Durante il corteo anche cori contro Pro Vita, con i manifestanti che hanno provato a raggiungere la sede dell’associazione antiabortista ma sono stati bloccati. Scene che non sono piaciute alla ministra per la Famiglia, Eugenia Roccella.

“Manifestare contro la violenza sulle donne, parlare di educazione al rispetto, libertà, per poi esibirsi negli atti e negli slogan che abbiamo visto andare andare in scena prima e durante le manifestazioni, è una contraddizione stridente”.
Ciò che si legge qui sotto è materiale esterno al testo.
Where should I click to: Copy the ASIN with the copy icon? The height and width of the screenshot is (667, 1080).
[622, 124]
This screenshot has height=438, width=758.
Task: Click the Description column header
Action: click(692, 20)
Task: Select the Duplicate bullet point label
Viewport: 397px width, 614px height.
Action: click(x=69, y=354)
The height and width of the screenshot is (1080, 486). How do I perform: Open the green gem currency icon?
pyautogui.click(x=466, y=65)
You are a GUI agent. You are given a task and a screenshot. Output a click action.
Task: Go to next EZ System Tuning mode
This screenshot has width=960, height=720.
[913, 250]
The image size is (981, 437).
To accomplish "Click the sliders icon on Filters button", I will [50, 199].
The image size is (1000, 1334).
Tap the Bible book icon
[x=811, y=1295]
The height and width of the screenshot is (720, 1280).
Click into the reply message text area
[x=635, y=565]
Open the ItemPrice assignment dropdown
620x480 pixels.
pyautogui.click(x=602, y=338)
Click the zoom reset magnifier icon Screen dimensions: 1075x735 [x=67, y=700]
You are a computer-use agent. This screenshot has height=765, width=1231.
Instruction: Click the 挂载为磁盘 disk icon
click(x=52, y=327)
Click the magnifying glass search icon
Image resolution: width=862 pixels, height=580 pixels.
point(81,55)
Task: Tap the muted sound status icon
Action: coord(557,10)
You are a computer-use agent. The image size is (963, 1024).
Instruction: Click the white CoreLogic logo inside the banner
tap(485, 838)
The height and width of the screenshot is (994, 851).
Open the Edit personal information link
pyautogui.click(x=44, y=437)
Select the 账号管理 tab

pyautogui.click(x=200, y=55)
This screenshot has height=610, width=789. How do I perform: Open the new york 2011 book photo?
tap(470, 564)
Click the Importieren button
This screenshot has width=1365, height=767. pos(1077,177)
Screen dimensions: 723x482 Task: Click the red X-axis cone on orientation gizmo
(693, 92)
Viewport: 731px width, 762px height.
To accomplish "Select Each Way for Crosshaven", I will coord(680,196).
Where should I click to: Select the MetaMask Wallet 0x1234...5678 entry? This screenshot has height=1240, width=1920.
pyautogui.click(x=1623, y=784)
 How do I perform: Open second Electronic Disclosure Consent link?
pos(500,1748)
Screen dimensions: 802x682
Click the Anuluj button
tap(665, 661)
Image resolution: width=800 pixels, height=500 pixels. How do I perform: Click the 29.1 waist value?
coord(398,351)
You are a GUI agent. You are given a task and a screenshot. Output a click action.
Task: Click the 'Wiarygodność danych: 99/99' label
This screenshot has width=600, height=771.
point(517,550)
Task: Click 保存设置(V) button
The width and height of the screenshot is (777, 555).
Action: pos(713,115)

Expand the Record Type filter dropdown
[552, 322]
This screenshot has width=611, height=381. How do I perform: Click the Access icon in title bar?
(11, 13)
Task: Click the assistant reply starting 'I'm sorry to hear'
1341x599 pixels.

La ministra ha voluto anche ricordare che “il governo Meloni ha fatto molto per contrastare la violenza contro le donne, anche dal punto di vista economico ha contribuito ad aumentare l’occupazione stabile femminile, ha supportato l’aumento dei centri antiviolenza che sono cresciuti del 5% negli ultimi due anni”.

Cortei si sono svolti anche a Palermo, dove sfilato alcune vittime di violenza, insieme a donne disabili, e a Udine dove le Donne in Nero, rete di attiviste per la pace, hanno chiesto il cessate il fuoco in Palestina.